Pages in topic:   [1 2] >
Counting words in a txt file within quotation marks
Thread poster: Afew

Afew  Identity Verified
Kazakhstan
Local time: 08:46
English to Kazakh
Feb 9, 2012

Hello fellow translators,

I have a txt file with software strings in it to be localized. It looks like:

#command some text "text to be localized" // comment

I want to count the words within quotation marks. Is there any way to do it, except manual counting?

I tried importing txt to MS Excel, but it seems the file is not correctly delimited. So, the words I need may appear on different columns.

Any help will be much appreciated.


 

Philip Lees  Identity Verified
Greece
Local time: 05:46
Member (2008)
Greek to English
A job for Perl Feb 9, 2012

Give the file to somebody you know who uses the Perl programming language, and ask them to run this:

perl -i.bak -pe "s/^.+?\"//; s/\".+$//" yourfilename

That will remove everything from your file except the parts in quotes (the original file will be renamed as yourfilename.bak).

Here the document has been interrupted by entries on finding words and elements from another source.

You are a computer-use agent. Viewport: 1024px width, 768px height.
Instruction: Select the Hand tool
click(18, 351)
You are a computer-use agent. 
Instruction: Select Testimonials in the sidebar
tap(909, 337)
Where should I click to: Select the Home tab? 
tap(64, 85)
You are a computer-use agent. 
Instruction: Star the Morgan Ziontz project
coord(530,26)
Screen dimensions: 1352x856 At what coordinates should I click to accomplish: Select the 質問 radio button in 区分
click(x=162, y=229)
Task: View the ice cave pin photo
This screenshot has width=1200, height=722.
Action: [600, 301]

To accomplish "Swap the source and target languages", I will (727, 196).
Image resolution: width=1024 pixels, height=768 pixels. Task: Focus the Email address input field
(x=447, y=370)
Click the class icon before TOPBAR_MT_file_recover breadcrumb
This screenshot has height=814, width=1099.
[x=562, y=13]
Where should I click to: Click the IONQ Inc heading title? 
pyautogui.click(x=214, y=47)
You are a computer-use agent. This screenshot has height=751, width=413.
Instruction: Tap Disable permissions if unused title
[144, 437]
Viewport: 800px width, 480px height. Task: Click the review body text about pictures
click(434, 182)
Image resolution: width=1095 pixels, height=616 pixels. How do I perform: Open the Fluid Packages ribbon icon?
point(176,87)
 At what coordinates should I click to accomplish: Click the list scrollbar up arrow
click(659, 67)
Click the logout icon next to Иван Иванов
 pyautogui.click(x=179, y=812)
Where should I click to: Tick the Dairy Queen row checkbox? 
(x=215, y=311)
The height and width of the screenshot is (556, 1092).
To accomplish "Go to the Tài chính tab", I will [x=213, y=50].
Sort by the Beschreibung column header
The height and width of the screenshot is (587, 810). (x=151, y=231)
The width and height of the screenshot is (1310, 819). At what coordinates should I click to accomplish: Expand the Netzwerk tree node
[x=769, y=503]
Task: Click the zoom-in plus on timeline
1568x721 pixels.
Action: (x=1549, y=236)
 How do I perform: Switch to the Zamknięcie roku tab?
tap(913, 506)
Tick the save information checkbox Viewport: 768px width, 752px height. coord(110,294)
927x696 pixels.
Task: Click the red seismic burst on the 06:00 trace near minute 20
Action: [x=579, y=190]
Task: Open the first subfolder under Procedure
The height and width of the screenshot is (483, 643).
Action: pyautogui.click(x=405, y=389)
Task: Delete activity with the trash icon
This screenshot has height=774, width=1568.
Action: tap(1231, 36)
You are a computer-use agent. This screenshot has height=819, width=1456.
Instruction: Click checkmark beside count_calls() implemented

You can then count the words in the new file.

This assumes that all the lines have the same format.


 

Afew  Identity Verified
Kazakhstan
Local time: 08:46
English to Kazakh
TOPIC STARTER
Some strings are different Feb 9, 2012

Thanks Philip,

Unfortunately, some lines contain only comments and there are lines that contain #command... and "text" but no comments.

I was able to count the number of quotation marks in excel using countif function but it was useless, since there are lines with sentences in quotation marks.


 

Amit Evron  Identity Verified
Vietnam
Local time: 09:46
Spanish to English
+ ...
Send it over Feb 9, 2012

If it's not confidential and if the file isn't too big, feel free to send it over and I'll write a quick perl script. Shouldn't take more than 5 minutes. Just send me a message through Proz and I'll reply with my e-mail address.

 

Tony M  Identity Verified
France
Local time: 04:46
Member
French to English
+ ...
Paste into Word Feb 9, 2012

Haven't tested it, but why not try this:

Select all your text and paste it into Word (etc.)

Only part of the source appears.